Uroczyste przyjęcie do nowicjatu odbyło się w kościele naszych Braci Kapucynów pod wezwaniem św. Franciszka z Asyżu i Niepokalanego Serca Maryi w Lublinie. Wygłoszone słowo Boże było wezwaniem do wierności i umocnieniem na kolejny etap formacji.


Serdeczne podziękowania kierujemy wobec s. Anny - naszej mistrzyni postulatu - za cierpliwość, za wychowanie, za przybliżanie charyzmatu naszego zgromadzenia oraz za świadectwo życia.

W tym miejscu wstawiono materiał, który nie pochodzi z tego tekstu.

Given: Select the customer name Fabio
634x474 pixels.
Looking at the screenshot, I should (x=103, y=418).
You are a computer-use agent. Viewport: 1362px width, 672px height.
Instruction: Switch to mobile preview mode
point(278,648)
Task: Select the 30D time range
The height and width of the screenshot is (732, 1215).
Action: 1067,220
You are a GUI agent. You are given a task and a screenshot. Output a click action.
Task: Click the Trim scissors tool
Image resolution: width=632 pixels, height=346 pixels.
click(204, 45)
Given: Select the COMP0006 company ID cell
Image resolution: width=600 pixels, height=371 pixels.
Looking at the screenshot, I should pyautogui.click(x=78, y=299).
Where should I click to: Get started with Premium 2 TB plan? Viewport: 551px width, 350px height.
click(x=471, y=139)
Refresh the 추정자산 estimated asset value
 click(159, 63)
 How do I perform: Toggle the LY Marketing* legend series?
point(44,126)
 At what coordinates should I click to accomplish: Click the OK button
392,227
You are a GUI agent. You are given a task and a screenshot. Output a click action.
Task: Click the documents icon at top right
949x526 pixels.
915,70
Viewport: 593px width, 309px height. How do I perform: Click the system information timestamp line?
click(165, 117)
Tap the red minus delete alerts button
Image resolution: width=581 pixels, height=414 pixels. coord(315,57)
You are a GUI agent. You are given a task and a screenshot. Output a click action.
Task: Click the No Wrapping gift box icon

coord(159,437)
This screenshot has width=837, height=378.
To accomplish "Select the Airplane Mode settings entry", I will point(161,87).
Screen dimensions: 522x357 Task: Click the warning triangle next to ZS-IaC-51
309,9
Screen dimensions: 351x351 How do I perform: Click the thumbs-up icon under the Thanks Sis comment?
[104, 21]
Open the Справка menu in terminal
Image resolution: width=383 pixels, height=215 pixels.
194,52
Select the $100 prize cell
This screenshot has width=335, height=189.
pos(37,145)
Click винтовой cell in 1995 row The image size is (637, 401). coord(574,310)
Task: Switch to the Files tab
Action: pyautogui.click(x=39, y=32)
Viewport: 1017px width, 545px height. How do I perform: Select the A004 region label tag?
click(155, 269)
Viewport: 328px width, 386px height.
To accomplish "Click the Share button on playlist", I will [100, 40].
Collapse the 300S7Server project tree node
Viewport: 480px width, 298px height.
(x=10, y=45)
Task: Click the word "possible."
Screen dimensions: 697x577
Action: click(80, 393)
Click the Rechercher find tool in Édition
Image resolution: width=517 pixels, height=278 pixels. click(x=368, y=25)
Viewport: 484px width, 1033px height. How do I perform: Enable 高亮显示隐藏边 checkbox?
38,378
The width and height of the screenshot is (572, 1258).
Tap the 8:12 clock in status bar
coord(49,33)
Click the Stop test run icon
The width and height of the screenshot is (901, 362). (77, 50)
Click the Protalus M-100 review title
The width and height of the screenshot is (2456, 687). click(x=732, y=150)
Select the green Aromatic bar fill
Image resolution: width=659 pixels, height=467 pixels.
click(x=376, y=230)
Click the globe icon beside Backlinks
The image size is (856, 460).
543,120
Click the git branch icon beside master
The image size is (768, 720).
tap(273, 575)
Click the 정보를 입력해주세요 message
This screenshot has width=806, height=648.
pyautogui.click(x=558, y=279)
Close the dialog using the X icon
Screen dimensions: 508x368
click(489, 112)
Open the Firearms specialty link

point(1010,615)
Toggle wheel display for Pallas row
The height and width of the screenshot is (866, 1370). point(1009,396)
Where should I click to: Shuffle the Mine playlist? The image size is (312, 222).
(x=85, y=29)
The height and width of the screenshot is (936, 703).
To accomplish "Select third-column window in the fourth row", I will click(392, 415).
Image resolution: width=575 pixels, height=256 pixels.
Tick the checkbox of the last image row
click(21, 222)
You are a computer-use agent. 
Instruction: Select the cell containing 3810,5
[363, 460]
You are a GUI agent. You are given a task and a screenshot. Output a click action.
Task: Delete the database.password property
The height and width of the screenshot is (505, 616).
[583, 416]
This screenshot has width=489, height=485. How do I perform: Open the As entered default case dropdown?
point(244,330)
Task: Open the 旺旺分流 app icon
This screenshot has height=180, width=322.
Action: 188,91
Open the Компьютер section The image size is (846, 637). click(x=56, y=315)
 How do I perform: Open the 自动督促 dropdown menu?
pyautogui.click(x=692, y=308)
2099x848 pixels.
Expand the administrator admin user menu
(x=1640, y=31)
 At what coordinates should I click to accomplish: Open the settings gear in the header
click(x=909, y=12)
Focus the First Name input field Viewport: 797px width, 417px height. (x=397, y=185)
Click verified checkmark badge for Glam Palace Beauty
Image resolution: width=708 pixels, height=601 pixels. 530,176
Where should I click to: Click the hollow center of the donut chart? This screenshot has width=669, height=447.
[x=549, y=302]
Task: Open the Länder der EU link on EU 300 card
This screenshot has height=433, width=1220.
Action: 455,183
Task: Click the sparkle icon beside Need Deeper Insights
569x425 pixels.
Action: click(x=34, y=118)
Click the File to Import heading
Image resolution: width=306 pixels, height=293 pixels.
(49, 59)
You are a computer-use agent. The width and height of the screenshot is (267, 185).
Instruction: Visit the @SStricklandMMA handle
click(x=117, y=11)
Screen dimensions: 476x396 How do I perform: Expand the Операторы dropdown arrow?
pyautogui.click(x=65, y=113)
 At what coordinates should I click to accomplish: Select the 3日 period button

A kim była patronka tego dnia?


ŚW. WERONIKA GIULIANI urodziła się we Włoszech 27 grudnia 1660 roku. Na chrzcie otrzymała imię Urszula. Kiedy miała 5 lat, zmarła jej matka i od tego czasu była wychowywana przez ojca. Kiedy Weronika miała 16 lat, wstąpiła wbrew woli ojca do zakonu kapucynek.Weronika, jakkolwiek dla siebie bardzo surowa, była bardzo troskliwa dla swych podopiecznych. Dbała, żeby nie brakowało im nigdy posiłku ubrania, czy środków do leczenia. Kiedy została przełożoną nowicjatu, miała pierwsze widzenie: ujrzała tajemniczy kielich. Odtąd była pewna, że Bóg wybrał ją do jakiegoś niezwykłego dzieła. W dzień Bożego Narodzenia podczas kolejnej wizji Weronika otrzymała pierwszy stygmat: ranę przebitego boku Jezusa, a w Wielki Piątek następne - pozostałe Jego rany. Stygmaty te sprawiały jej straszne cierpienia. Próbowała ukryć je przed innymi siostrami, ale nie udało się to i stało się to przyczyną jeszcze większych jej cierpień. Na polecenie władz kościelnych poddawano ją ciężkim badaniom, pozbawiono urzędu mistrzyni nowicjatu, prawa głosu w klasztorze, a innym siostrom polecono, by traktowały ją jak oszustkę.Wszystkie prześladowania Weronika znosiła z wielkim spokojem, pogodą ducha i pokorą. Mawiała: "Krzyże i męki są radosnym darem dla mnie z Bożej ręki"; "Spadnijcie na mnie wszystkie kary, choćbyście były bez miary". Wszystkie swoje cierpienia ofiarowała za nawrócenie grzeszników, by ich ratować od wiecznego potępienia.
Naczelnym hasłem św. Weroniki było:
"Kto chce należeć do Boga, musi najpierw umrzeć dla siebie".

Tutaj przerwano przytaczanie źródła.